I fatti risalgono all’estate 2014, quando la ragazzina, nel periodo delle vacanze scolastiche, era ospite a casa dei nonni. Una mattina, l’uomo, approfittando del fatto che la moglie era uscita per fare delle commissioni, secondo quanto emerso, avrebbe avvicinato la nipote commettendo degli atti sessuali nei suoi confronti. Dopo alcuni giorni, la giovane ha confidato ad una amica il forte disagio per quanto accadutole: l’amica ha informato la madre che, a sua volta, è riuscita a parlare con la vittima rendendosi così conto della gravità della situazione. Dopo aver ricevuto la segnalazione da parte della madre dell’amica, il personale della II Sezione della Squadra Mobile (Reati contro la persona, in danno di minori e reati sessuali: Ispettori Capo Massimo Blengino e Mariella Faraco, Sovrintendente Capo Giuseppe
Licusati), ha avviato immediate e approfondite attività investigative che hanno permesso di raccogliere consistenti indizi di reità nei confronti dell’anziano.

 

In particolare, dal telefono cellulare della ragazza venivano recuperati alcuni messaggi compromettenti, inviati dal nonno nei giorni successivi agli abusi, in cui l’anziano pretendeva di incontrare nuovamente la nipote da sola; nella casa del nonno i poliziotti hanno sequestrato anche due personal computer. Inoltre, dalle testimonianze rese da alcuni docenti della vittima è emerso che il rendimento scolastico della ragazza era calato e che la stessa, durante le lezioni, aveva manifestato disagio e difficoltà. L’uomo era stato così deferito alla competente Autorità Giudiziaria per il reato di violenza sessuale aggravata (artt. 609 bis e ter del codice penale).

 

Il Questore di Cuneo, dr. Giovanni Pepè: “Va sicuramente evidenziata la particolare delicatezza dell’indagine che, purtroppo, ha coinvolto una ragazza, colpita da un grave reato commesso da uno stretto congiunto. Un episodio senza dubbio molto grave ma che ha visto una risposta ferma e decisa sia da parte dei genitori, sia da parte delle Istituzioni. Un apprezzamento alla professionalità e alla sensibilità dimostrata dai poliziotti della Squadra Mobile che con tenacia e determinazione hanno condotto le attività d’indagine necessarie.

 

Il Dirigente della Squadra Mobile di Cuneo, dr.
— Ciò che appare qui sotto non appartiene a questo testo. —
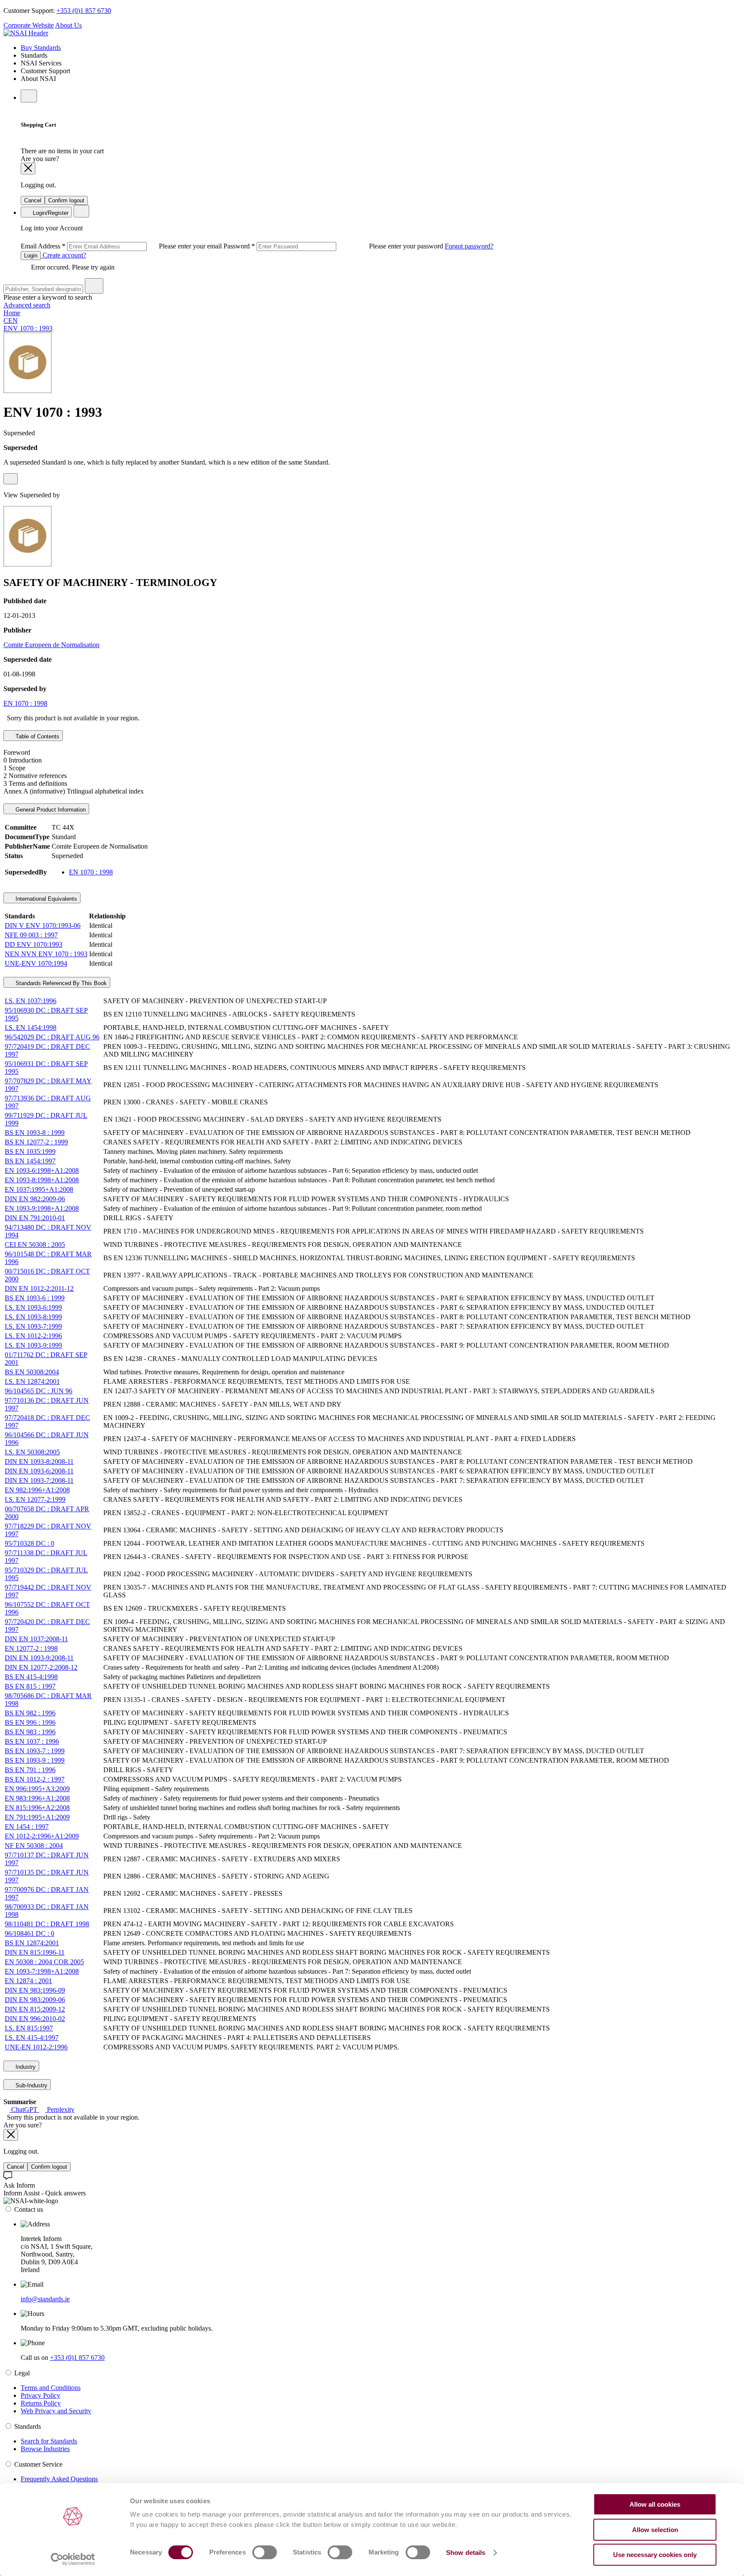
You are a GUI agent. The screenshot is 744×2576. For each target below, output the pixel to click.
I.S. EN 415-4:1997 (32, 2037)
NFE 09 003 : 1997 (31, 935)
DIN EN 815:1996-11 (35, 1952)
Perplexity (59, 2109)
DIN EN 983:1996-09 (35, 1990)
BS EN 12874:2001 (32, 1943)
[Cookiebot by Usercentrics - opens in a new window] (73, 2559)
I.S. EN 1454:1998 (30, 1027)
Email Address (122, 246)
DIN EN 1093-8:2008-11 (39, 1461)
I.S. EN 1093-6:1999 (33, 1307)
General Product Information (50, 809)
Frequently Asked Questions (59, 2479)
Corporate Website (28, 25)
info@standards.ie (45, 2299)
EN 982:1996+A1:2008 (37, 1490)
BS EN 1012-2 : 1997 (35, 1779)
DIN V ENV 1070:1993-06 (43, 925)
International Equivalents (45, 899)
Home (11, 312)
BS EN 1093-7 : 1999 (35, 1751)
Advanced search (26, 305)
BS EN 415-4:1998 (31, 1676)
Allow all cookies (654, 2504)
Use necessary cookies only (655, 2554)
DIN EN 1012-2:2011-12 (39, 1288)
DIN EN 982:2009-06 (35, 1199)
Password (334, 246)
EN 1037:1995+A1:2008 (39, 1189)
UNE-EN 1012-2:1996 (36, 2047)
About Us (68, 25)
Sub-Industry (30, 2085)
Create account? (63, 255)
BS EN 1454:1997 (30, 1161)
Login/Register (49, 213)
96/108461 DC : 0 (29, 1933)
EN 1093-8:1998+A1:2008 (42, 1180)
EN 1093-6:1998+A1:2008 (42, 1170)
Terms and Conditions (51, 2387)
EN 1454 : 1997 (27, 1826)
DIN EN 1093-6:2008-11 (39, 1471)
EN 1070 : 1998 (25, 703)
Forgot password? (469, 246)
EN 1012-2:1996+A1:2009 (42, 1836)
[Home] (25, 33)
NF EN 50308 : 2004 (34, 1845)
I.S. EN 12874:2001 (32, 1381)
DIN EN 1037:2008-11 (36, 1639)
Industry (25, 2067)
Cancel (32, 200)
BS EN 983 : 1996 (30, 1732)
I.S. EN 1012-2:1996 (33, 1335)
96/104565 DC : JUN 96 (38, 1391)
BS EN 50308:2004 (32, 1372)
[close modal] (28, 168)
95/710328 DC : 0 (29, 1543)
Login (30, 255)
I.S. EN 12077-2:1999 (35, 1499)
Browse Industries (45, 2448)
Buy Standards (41, 47)
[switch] (264, 2552)
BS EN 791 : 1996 (30, 1769)
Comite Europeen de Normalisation (51, 644)
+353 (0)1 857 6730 (83, 10)
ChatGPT (24, 2109)
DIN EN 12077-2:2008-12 (41, 1667)
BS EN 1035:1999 (30, 1151)
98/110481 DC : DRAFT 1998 (47, 1924)
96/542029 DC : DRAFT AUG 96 (52, 1037)
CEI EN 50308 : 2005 (35, 1244)
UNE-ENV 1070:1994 (36, 963)
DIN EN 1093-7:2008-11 (39, 1480)
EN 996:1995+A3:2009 (37, 1788)
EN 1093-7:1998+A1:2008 (42, 1971)
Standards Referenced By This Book (60, 983)
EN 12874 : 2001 (28, 1980)
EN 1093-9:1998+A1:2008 (42, 1208)
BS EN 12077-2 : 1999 (36, 1142)
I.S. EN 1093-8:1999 (33, 1317)
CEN (10, 320)
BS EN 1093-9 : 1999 (35, 1760)
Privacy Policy (40, 2395)
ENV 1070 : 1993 (28, 328)
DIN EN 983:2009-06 (35, 1999)
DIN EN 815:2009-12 (35, 2009)
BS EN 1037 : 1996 (32, 1741)
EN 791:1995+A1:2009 (37, 1817)
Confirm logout (66, 200)
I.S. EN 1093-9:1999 (33, 1345)
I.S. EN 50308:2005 (32, 1452)
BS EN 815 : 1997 (30, 1686)
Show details (465, 2552)
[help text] (10, 478)
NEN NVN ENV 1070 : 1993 (46, 954)
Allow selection (655, 2529)
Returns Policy (41, 2403)
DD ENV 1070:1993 (33, 944)
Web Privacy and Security (56, 2411)
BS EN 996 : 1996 (30, 1722)
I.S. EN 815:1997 (29, 2028)
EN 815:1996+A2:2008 (37, 1807)
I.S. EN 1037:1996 (30, 1000)
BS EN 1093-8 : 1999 (35, 1132)
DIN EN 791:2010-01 (35, 1217)
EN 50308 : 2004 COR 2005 (44, 1961)
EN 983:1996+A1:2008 (37, 1798)
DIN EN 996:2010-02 (35, 2018)
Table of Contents (36, 736)
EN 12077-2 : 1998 (31, 1648)
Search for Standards (49, 2441)
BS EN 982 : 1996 (30, 1713)
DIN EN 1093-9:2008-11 (39, 1658)
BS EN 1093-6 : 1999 (35, 1298)
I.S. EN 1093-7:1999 (33, 1326)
Marco Mastrangelo, sottolinea il rilevante contributo offerto dalla madre dell’amica che, per prima, ha raccolto le
confidenze della giovane vittima e ha subito segnalato l’accaduto alla Polizia di Stato. Un comportamento senza dubbio encomiabile che dimostra quanto sia importante la collaborazione tra i cittadini e le Forze di Polizia.

 

c.s.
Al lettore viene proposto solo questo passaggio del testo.